From the article on cheque clearing below, write out the passage starting at "Cheque clearing (or" and ending at "a dishonoured cheque.".

═══ Article ═══

= Cheque clearing =

Process of exchanging a cheque for its funds

Cheque clearing (or check clearing in American English) or bank clearance is the process of moving cash (or its equivalent) from one bank, from which a cheque is drawn, to another bank, in which it was deposited. Clearance is usually accompanied by the movement of the cheque to the paying bank, either in the traditional physical paper form or digitally under a cheque truncation system. This process is called the clearing cycle and normally results in a credit to the account at the bank of deposit, and an equivalent debit to the account at the bank on which it was drawn, with a corresponding adjustment of accounts of the banks themselves. If there are not enough funds in the account when the cheque arrived at the issuing bank, the cheque would be returned as a dishonoured cheque.

== History ==

===England===
Cheques came into use in England in the 1600s. The person to whom the cheque was drawn (the "payee") could go to the drawer's bank ("the issuing bank") and present the cheque and receive payment. Before payment, the drawer's bank would check that the cheque was in order, e.g., that the signature was that of the drawer, that the date was valid, and that the cheque was properly set out. Alternatively, the payee could deposit the cheque with their own bank who would arrange for it to be presented to the issuing bank for payment.

═══ Data extract ═══

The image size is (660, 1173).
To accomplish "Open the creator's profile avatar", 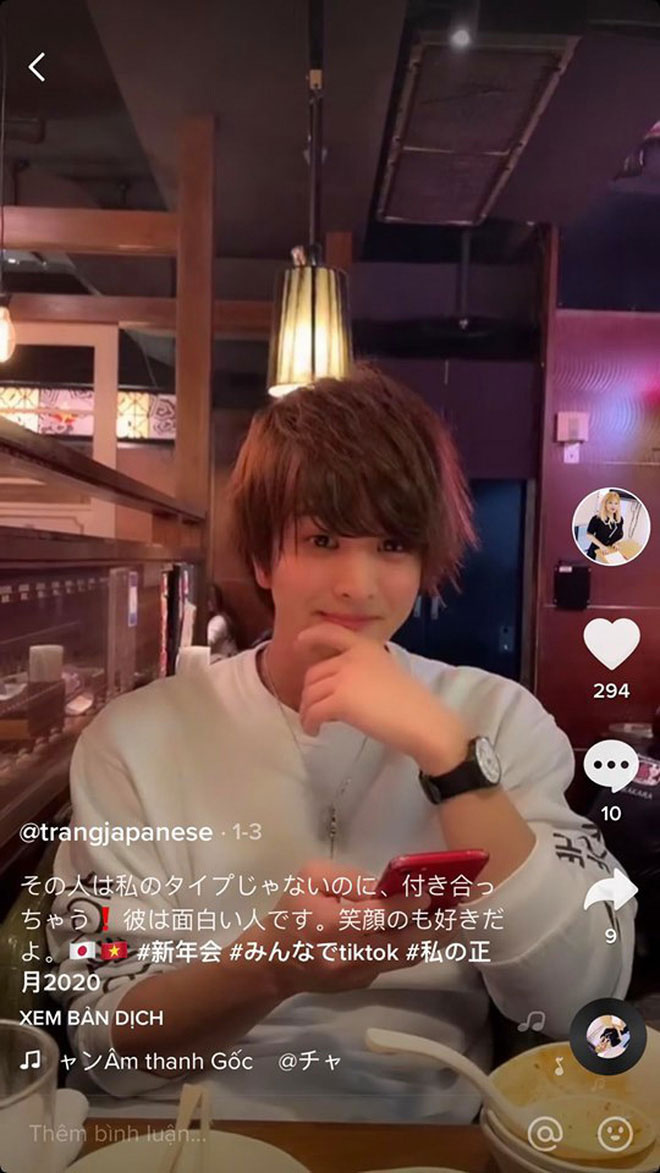I will tap(610, 527).
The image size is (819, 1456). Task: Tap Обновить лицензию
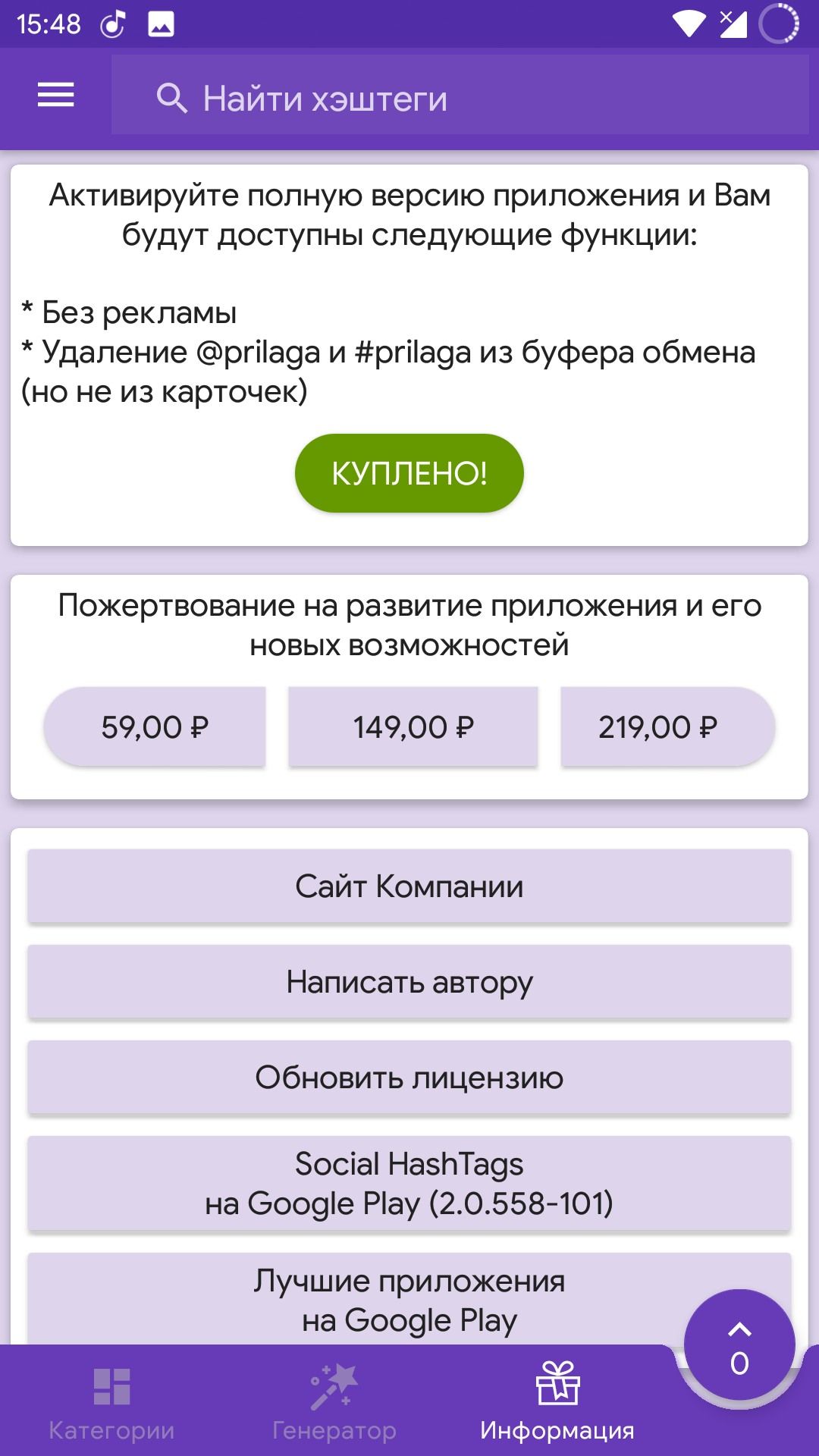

═══

• [Solution for this task]:
Cheque clearing (or check clearing in American English) or bank clearance is the process of moving cash (or its equivalent) from one bank, from which a cheque is drawn, to another bank, in which it was deposited. Clearance is usually accompanied by the movement of the cheque to the paying bank, either in the traditional physical paper form or digitally under a cheque truncation system. This process is called the clearing cycle and normally results in a credit to the account at the bank of deposit, and an equivalent debit to the account at the bank on which it was drawn, with a corresponding adjustment of accounts of the banks themselves. If there are not enough funds in the account when the cheque arrived at the issuing bank, the cheque would be returned as a dishonoured cheque.